**TASK DESCRIPTION:** Consider the listing below. Extract exactly the lines from the line containing "Catatan Bunda (337, 2473)" to the line containing "Perlengkapan Kamar Mandi", both included.

**DATA:**
╭──

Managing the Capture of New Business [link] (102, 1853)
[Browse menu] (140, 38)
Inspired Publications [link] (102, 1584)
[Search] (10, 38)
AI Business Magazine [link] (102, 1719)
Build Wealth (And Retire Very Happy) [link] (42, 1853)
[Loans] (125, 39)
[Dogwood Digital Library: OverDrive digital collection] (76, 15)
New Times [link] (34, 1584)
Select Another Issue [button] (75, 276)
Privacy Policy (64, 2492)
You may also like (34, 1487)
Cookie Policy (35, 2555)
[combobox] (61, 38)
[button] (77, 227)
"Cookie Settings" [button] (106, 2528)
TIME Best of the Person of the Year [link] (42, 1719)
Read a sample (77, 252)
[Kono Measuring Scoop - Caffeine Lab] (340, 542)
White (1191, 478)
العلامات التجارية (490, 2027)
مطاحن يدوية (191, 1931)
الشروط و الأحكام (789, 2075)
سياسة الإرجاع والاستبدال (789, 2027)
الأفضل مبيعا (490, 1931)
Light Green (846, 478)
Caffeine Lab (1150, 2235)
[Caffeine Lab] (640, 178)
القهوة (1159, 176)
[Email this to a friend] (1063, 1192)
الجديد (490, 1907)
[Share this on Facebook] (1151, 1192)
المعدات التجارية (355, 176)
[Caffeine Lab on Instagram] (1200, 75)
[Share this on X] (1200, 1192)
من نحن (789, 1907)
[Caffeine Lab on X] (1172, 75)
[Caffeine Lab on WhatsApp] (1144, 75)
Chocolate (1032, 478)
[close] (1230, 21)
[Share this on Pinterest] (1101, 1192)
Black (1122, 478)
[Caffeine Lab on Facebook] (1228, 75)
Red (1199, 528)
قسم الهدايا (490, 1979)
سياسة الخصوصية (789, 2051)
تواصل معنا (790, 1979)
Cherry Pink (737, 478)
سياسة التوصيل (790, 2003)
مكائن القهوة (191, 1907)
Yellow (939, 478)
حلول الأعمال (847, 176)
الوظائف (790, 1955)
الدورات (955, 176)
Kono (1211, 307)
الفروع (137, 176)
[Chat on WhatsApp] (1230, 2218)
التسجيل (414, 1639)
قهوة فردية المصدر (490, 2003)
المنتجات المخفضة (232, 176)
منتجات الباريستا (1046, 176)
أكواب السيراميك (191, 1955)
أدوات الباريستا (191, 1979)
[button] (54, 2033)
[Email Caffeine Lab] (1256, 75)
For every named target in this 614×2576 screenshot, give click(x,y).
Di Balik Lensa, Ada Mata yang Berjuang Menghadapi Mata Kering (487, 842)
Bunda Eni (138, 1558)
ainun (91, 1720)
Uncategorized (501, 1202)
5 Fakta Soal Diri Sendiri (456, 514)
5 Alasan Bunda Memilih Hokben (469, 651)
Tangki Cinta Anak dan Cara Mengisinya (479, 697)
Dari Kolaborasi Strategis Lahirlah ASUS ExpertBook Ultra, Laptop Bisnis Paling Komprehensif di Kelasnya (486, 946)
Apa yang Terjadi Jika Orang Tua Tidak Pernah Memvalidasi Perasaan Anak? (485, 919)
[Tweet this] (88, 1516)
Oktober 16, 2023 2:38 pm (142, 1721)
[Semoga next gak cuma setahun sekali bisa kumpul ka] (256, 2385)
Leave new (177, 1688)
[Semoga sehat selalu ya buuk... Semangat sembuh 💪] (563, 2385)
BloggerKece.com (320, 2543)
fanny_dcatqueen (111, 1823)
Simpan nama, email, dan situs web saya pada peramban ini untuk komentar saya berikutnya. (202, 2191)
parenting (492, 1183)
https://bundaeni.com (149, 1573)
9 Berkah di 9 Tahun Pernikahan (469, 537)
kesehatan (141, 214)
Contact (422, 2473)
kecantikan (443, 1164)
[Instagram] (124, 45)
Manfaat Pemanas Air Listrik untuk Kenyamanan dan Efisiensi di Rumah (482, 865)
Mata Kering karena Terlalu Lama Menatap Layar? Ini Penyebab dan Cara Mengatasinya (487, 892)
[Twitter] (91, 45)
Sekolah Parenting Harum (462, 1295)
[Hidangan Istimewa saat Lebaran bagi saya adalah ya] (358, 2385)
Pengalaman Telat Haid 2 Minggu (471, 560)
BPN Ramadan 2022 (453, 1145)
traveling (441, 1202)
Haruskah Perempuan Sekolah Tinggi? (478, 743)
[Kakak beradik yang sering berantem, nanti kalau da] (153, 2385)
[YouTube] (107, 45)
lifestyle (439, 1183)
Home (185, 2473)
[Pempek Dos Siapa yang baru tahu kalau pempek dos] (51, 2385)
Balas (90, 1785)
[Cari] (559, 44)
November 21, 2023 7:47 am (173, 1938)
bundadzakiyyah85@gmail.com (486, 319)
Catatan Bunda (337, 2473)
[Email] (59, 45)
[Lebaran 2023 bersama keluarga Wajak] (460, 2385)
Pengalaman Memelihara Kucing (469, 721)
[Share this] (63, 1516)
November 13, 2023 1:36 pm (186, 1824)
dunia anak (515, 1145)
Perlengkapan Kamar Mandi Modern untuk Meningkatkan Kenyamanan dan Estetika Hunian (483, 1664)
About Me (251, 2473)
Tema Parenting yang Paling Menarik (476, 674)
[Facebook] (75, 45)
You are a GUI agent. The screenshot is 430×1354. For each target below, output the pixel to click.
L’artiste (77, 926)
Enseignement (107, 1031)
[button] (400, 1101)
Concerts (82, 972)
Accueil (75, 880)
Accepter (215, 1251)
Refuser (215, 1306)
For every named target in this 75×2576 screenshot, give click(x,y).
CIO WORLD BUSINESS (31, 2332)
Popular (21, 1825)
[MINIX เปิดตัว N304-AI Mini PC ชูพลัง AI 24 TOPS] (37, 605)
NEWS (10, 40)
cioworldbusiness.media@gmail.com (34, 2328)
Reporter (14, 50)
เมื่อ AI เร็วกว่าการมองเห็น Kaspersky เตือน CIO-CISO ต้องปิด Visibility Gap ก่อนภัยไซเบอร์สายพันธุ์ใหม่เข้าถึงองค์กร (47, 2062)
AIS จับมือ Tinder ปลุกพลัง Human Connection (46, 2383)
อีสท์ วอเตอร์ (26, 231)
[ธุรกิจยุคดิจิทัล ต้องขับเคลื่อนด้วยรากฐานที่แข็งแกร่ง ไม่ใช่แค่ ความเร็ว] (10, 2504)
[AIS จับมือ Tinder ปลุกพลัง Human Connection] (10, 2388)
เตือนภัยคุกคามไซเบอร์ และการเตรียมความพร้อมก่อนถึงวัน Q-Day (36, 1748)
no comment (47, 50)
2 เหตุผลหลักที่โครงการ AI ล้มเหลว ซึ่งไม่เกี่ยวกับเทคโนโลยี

╰──

**SOLUTION:**
Catatan Bunda (337, 2473)
[Email] (59, 45)
[Lebaran 2023 bersama keluarga Wajak] (460, 2385)
Pengalaman Memelihara Kucing (469, 721)
[Share this] (63, 1516)
November 13, 2023 1:36 pm (186, 1824)
dunia anak (515, 1145)
Perlengkapan Kamar Mandi Modern untuk Meningkatkan Kenyamanan dan Estetika Hunian (483, 1664)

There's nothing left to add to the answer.